Berlin (epd). Die Hilfsorganisation "HateAid" verzeichnet angesichts einer durch die Corona-Krise zusätzlich gereizten Stimmung im Internet einen Anstieg von digitaler Gewalt gegen Frauen. "Wir stellen fest, dass Aggressionen gerade an dem Teil der Gesellschaft ausgelassen werden, der als schwächer empfunden wird", sagte Geschäftsführerin Anna-Lena von Hodenberg dem Evangelischen Pressedienst (epd). Während es für Deutschland noch keine Studien zu dem Thema gebe, sei für Großbritannien bereits ein Anstieg digitaler Gewalt gegen Frauen wissenschaftlich belegt worden. "HateAid" mit Sitz in Berlin unterstützt Opfer von Gewalt im Internet mit Beratungen und Prozesskostenfinanzierung.
Als begünstigende Faktoren komme in der Corona-Krise hinzu, dass das Aggressionspotenzial größer sei, Opfer und Täter durch die Beschränkungen viel mehr Zeit zu Hause verbrächten und sich der Großteil der Kommunikation ins Internet verlagert habe, erklärte Hodenberg. "Das Internet, das in den letzten Jahren sowieso immer wichtiger wurde, hat einen Schub bekommen und ist jetzt endgültig der wichtigste soziale Raum geworden", sagte sie. "Wir sind fast alle auf das Netz als Kommunikationsmittel angewiesen."
Unter digitaler Gewalt versteht Hodenberg nach eigenen Worten "jede Form von Gewalt, die auf digitalen Geräten stattfindet". Das könnten Hasskommentare in sozialen Netzwerken sein oder das Montieren von Gesichtern in pornografische Inhalte. "In den meisten Fällen fängt es mit einer Beleidigung an und nimmt dann extremere Formen an", erläutert die 38-Jährige.
Hodenberg rät, jede Form von Gewalt im Internet anzuzeigen. Das gelte auch dann, wenn Betroffene sich unsicher seien, ob die Äußerung tatsächlich unter den Straftatbestand der Beleidigung falle. "Es ist besser, lieber einmal mehr anzuzeigen als einmal zu wenig", sagte sie. Ein Anhaltspunkt sei etwa zu überlegen, ob der Kommentar eine überspitzte Äußerung in einer Diskussion sei oder nur das Ziel habe, das Opfer "als Person niederzumachen, herabzuwürdigen oder zu diskriminieren".
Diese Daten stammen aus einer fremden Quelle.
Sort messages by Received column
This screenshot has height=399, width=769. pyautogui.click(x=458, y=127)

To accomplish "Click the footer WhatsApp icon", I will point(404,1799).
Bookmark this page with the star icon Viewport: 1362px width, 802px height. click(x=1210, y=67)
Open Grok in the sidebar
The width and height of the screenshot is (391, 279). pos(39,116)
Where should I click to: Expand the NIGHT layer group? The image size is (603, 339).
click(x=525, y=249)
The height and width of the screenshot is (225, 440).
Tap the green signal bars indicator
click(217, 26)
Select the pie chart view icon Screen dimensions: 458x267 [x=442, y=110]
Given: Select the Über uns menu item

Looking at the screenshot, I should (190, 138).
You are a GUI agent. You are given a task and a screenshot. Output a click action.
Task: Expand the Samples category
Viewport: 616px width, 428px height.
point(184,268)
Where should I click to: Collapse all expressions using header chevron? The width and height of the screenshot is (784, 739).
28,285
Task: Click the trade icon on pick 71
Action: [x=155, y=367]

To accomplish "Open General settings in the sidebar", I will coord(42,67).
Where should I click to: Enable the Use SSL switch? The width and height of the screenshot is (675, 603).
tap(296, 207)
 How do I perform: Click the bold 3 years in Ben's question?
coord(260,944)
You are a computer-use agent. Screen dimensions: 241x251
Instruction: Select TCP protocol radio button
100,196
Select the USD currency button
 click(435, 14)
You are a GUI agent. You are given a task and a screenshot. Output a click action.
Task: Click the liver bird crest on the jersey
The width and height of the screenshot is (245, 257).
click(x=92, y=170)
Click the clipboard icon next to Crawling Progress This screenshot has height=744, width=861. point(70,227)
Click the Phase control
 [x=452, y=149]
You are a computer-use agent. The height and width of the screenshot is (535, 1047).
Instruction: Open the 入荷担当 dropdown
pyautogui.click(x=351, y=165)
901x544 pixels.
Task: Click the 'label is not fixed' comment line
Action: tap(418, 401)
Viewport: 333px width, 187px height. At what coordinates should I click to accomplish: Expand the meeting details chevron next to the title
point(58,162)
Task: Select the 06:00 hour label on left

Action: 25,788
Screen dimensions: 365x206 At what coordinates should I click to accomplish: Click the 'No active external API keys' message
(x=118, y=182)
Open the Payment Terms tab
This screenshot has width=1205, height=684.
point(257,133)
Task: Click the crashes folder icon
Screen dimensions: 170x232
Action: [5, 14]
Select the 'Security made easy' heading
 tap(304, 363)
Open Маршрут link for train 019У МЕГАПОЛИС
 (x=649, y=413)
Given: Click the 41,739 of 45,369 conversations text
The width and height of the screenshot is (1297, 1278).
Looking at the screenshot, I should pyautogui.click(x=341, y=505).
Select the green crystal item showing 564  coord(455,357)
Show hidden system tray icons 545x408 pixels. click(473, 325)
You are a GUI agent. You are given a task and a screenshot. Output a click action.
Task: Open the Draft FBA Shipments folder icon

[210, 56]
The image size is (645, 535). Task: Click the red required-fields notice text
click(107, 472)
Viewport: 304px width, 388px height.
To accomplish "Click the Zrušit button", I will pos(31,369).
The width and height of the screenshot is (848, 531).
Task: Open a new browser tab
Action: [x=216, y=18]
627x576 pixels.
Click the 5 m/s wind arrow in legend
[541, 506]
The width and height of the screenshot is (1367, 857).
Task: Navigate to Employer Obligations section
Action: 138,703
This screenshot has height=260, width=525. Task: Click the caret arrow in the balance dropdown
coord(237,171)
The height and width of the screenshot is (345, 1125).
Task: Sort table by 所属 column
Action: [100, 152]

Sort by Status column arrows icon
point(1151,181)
Es komme oft vor, dass sowohl Täter als auch Opfer Hasskommentare nicht als Straftat wahrnähmen. "Grenzen, die sich im Analogen längst gesetzt haben und wo klar ist, dass man das nicht macht, sind im Digitalen nicht vorhanden", sagte die "HateAid"-Geschäftsführerin. Sie warnte davor, dass Frauen, die Opfer digitaler Gewalt geworden sind, sich in der Folge langfristig aus dem Diskurs im Internet zurückzögen: "Wir dürfen nicht zulassen, dass Frauen aus öffentlichen Räumen gedrängt werden."